| Task brief |
Print every entry below again. Nothing may differ from the original.

Raw data START

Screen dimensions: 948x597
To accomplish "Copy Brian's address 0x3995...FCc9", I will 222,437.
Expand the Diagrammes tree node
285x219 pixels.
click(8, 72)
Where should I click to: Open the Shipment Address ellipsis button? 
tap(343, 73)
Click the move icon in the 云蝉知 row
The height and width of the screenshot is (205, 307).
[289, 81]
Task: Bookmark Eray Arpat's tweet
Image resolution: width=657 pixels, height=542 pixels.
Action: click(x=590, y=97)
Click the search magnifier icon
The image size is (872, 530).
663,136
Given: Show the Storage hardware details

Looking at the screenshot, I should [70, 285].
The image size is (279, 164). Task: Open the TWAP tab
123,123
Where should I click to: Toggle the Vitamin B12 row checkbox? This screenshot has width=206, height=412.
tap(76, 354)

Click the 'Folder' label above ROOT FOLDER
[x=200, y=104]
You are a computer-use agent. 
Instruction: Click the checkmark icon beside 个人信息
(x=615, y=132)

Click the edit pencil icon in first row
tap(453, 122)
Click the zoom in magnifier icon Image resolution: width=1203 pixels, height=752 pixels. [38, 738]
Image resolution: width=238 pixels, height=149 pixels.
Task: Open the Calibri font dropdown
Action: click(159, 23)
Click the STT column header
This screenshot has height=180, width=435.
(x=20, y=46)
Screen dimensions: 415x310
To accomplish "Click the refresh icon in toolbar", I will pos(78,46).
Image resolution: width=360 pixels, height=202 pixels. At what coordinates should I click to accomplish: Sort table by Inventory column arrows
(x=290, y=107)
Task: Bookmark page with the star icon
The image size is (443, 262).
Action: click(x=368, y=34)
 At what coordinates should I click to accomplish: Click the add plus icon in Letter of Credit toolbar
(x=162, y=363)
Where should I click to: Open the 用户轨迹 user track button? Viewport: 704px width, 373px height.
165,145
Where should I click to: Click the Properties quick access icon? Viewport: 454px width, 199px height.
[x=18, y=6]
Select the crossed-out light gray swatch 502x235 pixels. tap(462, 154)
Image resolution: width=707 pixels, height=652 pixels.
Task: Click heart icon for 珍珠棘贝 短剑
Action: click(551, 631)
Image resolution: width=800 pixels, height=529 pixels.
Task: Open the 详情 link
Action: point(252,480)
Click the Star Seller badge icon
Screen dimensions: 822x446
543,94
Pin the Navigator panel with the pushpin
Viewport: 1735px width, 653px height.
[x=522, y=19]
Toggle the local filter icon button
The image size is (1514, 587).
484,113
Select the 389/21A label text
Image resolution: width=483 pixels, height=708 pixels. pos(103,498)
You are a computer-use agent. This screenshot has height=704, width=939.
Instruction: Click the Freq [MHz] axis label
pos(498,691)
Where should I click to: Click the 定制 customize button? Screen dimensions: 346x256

Raw data END

| Written solution |
Screen dimensions: 948x597
To accomplish "Copy Brian's address 0x3995...FCc9", I will 222,437.
Expand the Diagrammes tree node
285x219 pixels.
click(8, 72)
Where should I click to: Open the Shipment Address ellipsis button? 
tap(343, 73)
Click the move icon in the 云蝉知 row
The height and width of the screenshot is (205, 307).
[289, 81]
Task: Bookmark Eray Arpat's tweet
Image resolution: width=657 pixels, height=542 pixels.
Action: click(x=590, y=97)
Click the search magnifier icon
The image size is (872, 530).
663,136
Given: Show the Storage hardware details

Looking at the screenshot, I should [70, 285].
The image size is (279, 164). Task: Open the TWAP tab
123,123
Where should I click to: Toggle the Vitamin B12 row checkbox? This screenshot has width=206, height=412.
tap(76, 354)

Click the 'Folder' label above ROOT FOLDER
[x=200, y=104]
You are a computer-use agent. 
Instruction: Click the checkmark icon beside 个人信息
(x=615, y=132)

Click the edit pencil icon in first row
tap(453, 122)
Click the zoom in magnifier icon Image resolution: width=1203 pixels, height=752 pixels. [38, 738]
Image resolution: width=238 pixels, height=149 pixels.
Task: Open the Calibri font dropdown
Action: click(159, 23)
Click the STT column header
This screenshot has height=180, width=435.
(x=20, y=46)
Screen dimensions: 415x310
To accomplish "Click the refresh icon in toolbar", I will pos(78,46).
Image resolution: width=360 pixels, height=202 pixels. At what coordinates should I click to accomplish: Sort table by Inventory column arrows
(x=290, y=107)
Task: Bookmark page with the star icon
The image size is (443, 262).
Action: click(x=368, y=34)
 At what coordinates should I click to accomplish: Click the add plus icon in Letter of Credit toolbar
(x=162, y=363)
Where should I click to: Open the 用户轨迹 user track button? Viewport: 704px width, 373px height.
165,145
Where should I click to: Click the Properties quick access icon? Viewport: 454px width, 199px height.
[x=18, y=6]
Select the crossed-out light gray swatch 502x235 pixels. tap(462, 154)
Image resolution: width=707 pixels, height=652 pixels.
Task: Click heart icon for 珍珠棘贝 短剑
Action: click(551, 631)
Image resolution: width=800 pixels, height=529 pixels.
Task: Open the 详情 link
Action: point(252,480)
Click the Star Seller badge icon
Screen dimensions: 822x446
543,94
Pin the Navigator panel with the pushpin
Viewport: 1735px width, 653px height.
[x=522, y=19]
Toggle the local filter icon button
The image size is (1514, 587).
484,113
Select the 389/21A label text
Image resolution: width=483 pixels, height=708 pixels. pos(103,498)
You are a computer-use agent. This screenshot has height=704, width=939.
Instruction: Click the Freq [MHz] axis label
pos(498,691)
Where should I click to: Click the 定制 customize button? Screen dimensions: 346x256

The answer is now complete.